> _Exercise prompt_: Locate all lines in the data below that hold "computer" and show them.

□ □ □ □ □

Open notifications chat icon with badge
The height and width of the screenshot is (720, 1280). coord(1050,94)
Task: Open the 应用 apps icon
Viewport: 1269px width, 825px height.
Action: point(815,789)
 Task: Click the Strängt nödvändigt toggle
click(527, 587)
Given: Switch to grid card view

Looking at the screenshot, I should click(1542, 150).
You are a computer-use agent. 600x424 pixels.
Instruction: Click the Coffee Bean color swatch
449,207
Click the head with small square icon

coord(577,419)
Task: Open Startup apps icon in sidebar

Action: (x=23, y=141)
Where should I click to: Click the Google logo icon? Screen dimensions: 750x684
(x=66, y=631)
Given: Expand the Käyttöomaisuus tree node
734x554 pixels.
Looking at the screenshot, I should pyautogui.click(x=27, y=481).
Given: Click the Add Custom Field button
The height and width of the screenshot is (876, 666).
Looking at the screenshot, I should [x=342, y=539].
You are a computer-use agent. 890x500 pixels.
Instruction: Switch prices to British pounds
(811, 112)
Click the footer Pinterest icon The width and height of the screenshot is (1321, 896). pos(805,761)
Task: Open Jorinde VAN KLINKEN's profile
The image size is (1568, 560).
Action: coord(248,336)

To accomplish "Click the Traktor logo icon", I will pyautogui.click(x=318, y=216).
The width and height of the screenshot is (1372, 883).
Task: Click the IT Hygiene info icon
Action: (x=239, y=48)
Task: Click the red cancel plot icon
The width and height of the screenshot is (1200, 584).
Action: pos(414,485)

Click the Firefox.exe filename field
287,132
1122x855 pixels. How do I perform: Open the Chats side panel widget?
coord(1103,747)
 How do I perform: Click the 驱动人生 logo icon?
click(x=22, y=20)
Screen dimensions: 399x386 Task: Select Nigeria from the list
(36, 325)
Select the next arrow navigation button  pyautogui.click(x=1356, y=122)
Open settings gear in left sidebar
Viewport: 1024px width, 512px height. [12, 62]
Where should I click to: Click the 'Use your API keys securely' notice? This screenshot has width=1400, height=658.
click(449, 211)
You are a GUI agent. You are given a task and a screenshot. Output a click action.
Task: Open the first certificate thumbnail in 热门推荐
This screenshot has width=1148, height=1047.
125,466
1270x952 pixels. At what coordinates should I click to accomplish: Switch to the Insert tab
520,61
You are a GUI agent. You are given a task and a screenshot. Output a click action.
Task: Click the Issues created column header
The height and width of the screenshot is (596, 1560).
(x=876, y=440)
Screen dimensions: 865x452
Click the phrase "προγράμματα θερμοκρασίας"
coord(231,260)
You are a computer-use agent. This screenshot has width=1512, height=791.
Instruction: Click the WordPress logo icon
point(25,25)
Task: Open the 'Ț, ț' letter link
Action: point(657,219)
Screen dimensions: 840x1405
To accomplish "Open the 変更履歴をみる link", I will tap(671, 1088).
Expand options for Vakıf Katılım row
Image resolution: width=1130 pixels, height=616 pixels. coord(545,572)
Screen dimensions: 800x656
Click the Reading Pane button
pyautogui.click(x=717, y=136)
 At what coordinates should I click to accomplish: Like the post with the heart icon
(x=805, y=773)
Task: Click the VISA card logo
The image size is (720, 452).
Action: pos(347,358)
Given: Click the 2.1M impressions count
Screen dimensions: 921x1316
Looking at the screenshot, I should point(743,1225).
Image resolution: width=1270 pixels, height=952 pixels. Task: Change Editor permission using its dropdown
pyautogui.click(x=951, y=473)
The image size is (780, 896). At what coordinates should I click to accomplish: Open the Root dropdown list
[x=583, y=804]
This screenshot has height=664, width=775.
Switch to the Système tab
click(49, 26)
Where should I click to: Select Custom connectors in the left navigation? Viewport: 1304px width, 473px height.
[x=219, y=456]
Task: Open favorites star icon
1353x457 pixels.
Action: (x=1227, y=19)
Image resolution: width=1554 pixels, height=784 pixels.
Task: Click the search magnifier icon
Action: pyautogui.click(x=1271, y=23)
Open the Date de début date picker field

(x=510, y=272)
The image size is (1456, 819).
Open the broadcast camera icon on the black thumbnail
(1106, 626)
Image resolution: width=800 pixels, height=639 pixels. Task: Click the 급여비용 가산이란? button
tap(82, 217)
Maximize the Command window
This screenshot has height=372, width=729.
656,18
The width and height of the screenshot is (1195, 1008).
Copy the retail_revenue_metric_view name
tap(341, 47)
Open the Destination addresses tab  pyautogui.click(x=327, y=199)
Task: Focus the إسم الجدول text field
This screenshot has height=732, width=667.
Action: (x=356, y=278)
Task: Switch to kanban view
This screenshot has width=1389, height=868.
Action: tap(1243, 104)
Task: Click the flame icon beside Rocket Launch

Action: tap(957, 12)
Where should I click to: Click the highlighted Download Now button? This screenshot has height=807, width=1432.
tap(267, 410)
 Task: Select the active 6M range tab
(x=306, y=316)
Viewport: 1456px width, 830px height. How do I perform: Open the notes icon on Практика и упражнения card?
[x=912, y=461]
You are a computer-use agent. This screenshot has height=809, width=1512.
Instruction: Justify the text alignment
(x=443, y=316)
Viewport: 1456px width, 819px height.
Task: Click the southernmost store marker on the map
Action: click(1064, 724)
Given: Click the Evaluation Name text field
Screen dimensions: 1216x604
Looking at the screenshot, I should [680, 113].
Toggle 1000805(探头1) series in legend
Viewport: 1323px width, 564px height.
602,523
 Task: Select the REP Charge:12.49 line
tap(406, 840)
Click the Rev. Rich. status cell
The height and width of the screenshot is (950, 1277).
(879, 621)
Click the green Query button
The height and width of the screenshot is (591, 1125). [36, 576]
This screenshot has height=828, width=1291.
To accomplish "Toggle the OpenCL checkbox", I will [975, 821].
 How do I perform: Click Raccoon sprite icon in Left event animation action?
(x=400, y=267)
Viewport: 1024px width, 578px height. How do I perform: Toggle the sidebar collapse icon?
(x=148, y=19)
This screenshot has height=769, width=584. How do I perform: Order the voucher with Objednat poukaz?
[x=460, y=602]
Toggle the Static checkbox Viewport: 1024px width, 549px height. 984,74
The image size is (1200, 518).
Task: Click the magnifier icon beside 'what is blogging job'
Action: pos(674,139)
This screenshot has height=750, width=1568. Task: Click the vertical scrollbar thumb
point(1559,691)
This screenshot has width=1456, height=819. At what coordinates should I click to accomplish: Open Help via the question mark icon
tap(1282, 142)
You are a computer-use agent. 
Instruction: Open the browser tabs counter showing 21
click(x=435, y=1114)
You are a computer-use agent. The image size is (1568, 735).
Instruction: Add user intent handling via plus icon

□ □ □ □ □

> _Task result_:
You are a computer-use agent. 600x424 pixels.
You are a computer-use agent. 890x500 pixels.
You are a computer-use agent. This screenshot has width=1512, height=791.
You are a computer-use agent. This screenshot has height=809, width=1512.
You are a computer-use agent. 
You are a computer-use agent. The image size is (1568, 735).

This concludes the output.